Mercedes-Benz claims that this latest version of its “Hey Mercedes”-summoned system is its most natural-sounding, humanlike virtual assistant to date. While no computer system is really capable of feeling or thinking for itself, Mercedes claims its MBUX Virtual Assistant has four different “personality traits” to give an empathetic-seeming response to the vehicle’s occupants: Natural, Predictive, Personal and Empathetic. Its predictive responses can learn from situational context and other inputs, and the response generated can guide what tone is used by the car’s voice to respond.
The MBUX Virtual Assistant’s “emotion” also gets reflected in an animated “living star avatar” that expresses various moods, such as calm or excitement. Animations that vary in intensity and movement also make it look like the car’s avatar is listening, thinking or speaking, or even delivering a warning. Of course, drivers can also tailor the system to their preferences in the system’s settings in case computer-generated “empathy” isn’t their style.
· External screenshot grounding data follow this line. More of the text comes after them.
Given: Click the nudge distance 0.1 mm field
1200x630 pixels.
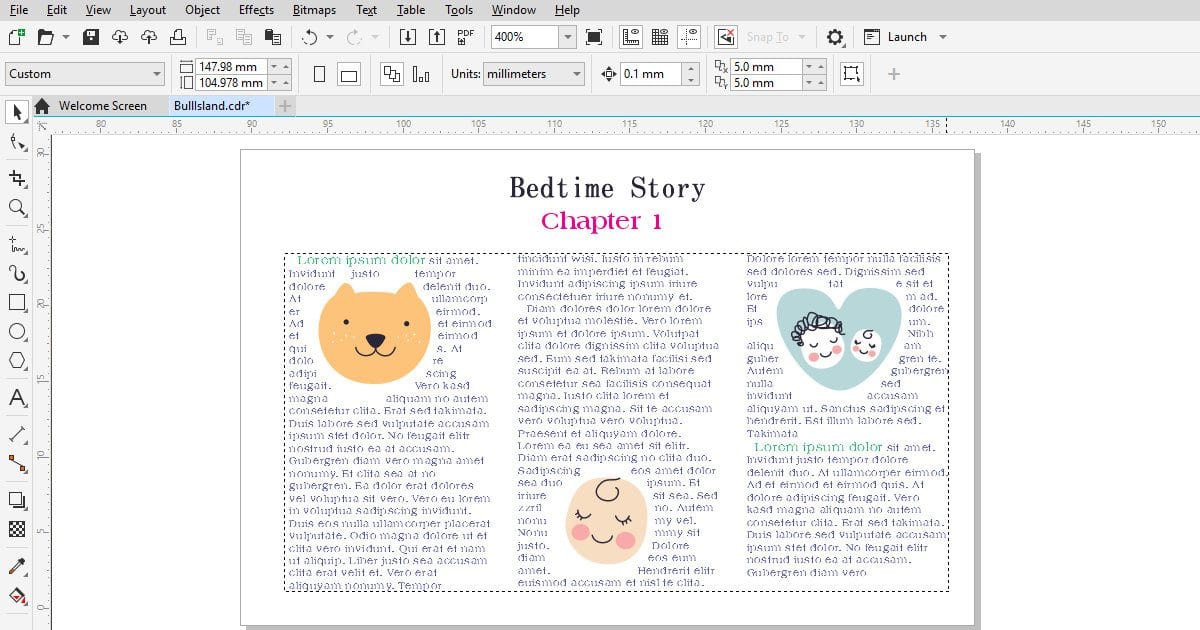Looking at the screenshot, I should coord(650,74).
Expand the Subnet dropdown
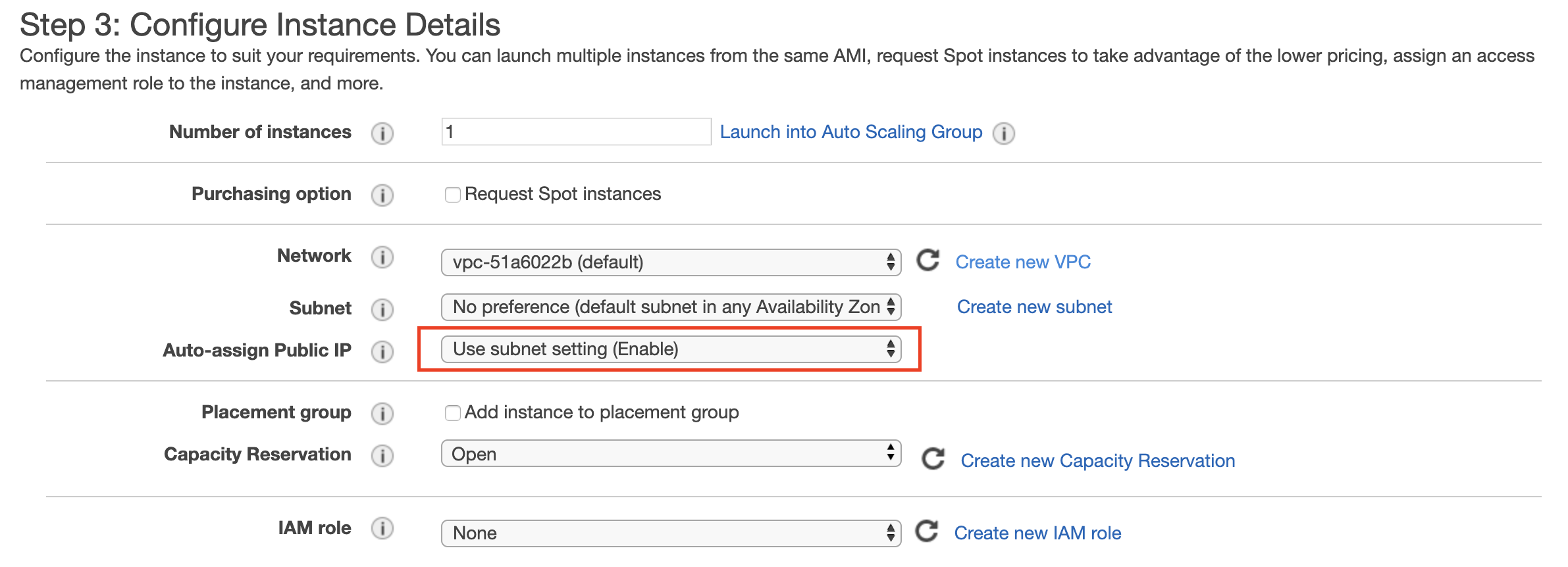 pos(670,307)
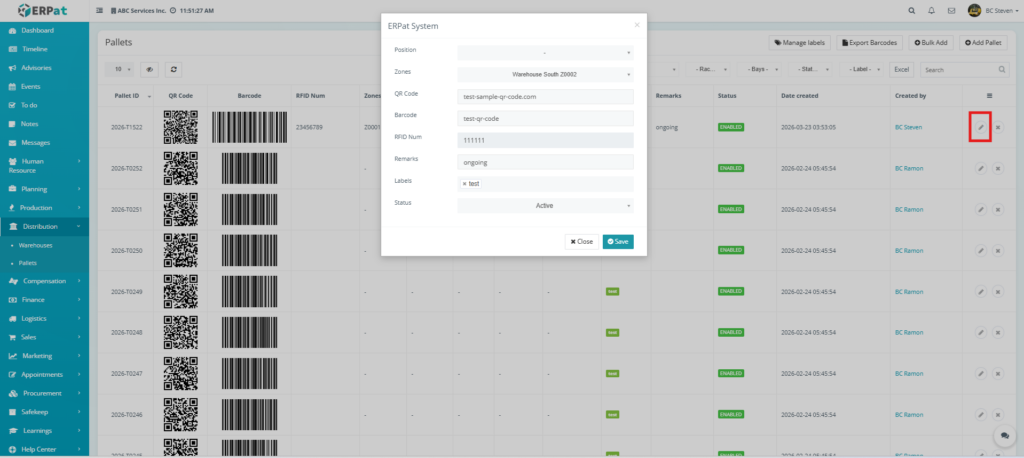The image size is (1024, 458).
Task: Click the edit pencil for pallet 2026-T1522
Action: coord(980,127)
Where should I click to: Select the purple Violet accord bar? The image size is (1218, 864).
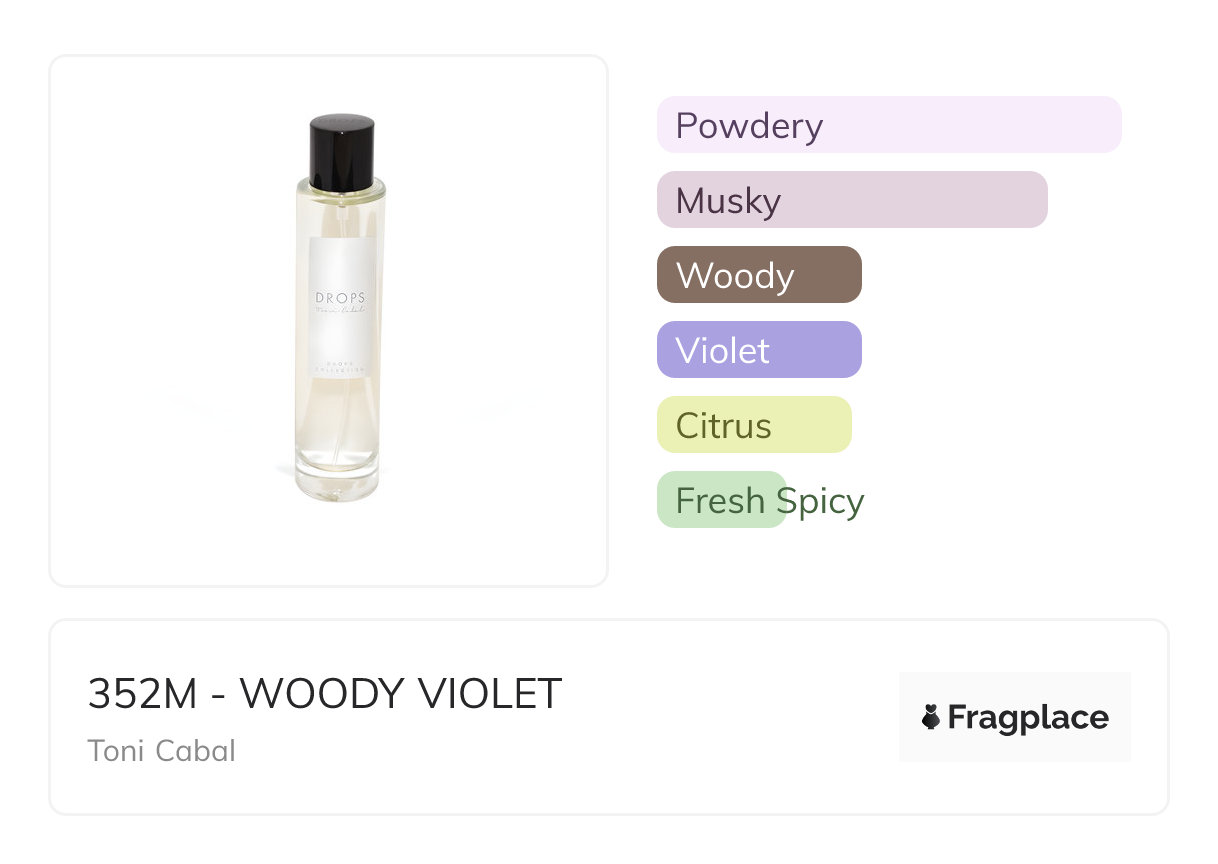tap(759, 350)
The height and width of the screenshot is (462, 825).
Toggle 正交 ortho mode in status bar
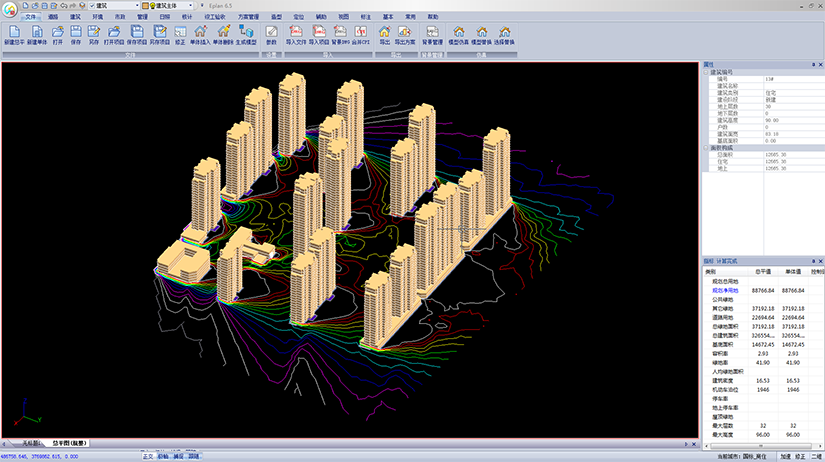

All of this graphical trickery enables the car to do some more useful stuff, too. The system’s Surround Navigation uses the car’s big screens to visualize in real time what the car’s systems “see” through its various sensors and cameras, and then blends that with route guidance and driver aids.
Not everything Mercedes-Benz is showing off at CES is a preview of the new MMA platform, however. The automaker’s new MBUX Sound Drive system is one feature that will be available through an over-the-air update for newer Mercedes-Benz cars starting in mid-2024. MBUX Sound Drive will allow the car’s sound system to react to how the car is being driven. Mercedes says things like acceleration, brake recuperation and turning will translate into sounds, turning the car into one big musical instrument.
Mercedes also announced a partnership with Amazon Music and Audible that makes full use of Dolby Atmos audio tech in Mercedes cars for an improved listening experience. Atmos adds height channels to surround-sound systems, meaning items that would be flying overhead in an audio track sound more realistic and believable. Dolby Atmos is integrated into Mercedes’ Burmester 4D and 3D systems, which are already available as options with the current-generation MBUX infotainment system.
This new partnership with Amazon — specifically its spoken-audio arm Audible — marks the first time that Dolby Atmos can be used with spoken audio in Mercedes’ cars. Audible and Amazon Music will be included as apps in the MBUX infotainment system to make accessing Atmos-ready audio as simple as it gets. While not all of Audible’s roughly 850,000 audiobooks and podcasts are designed for Dolby Atmos, the dozens of titles that are should at least sound really, really good.
New Mercedes-Benz E-Class and CLE cars with third-gen MBUX infotainment systems will get the ability to play Dolby Atmos audio stories as an over-the-air update planned for the third quarter of 2024, with a wider rollout thereafter. The automaker says select models produced starting in December 2023 and equipped with second-gen MBUX systems will come with Amazon Music in Dolby Atmos available.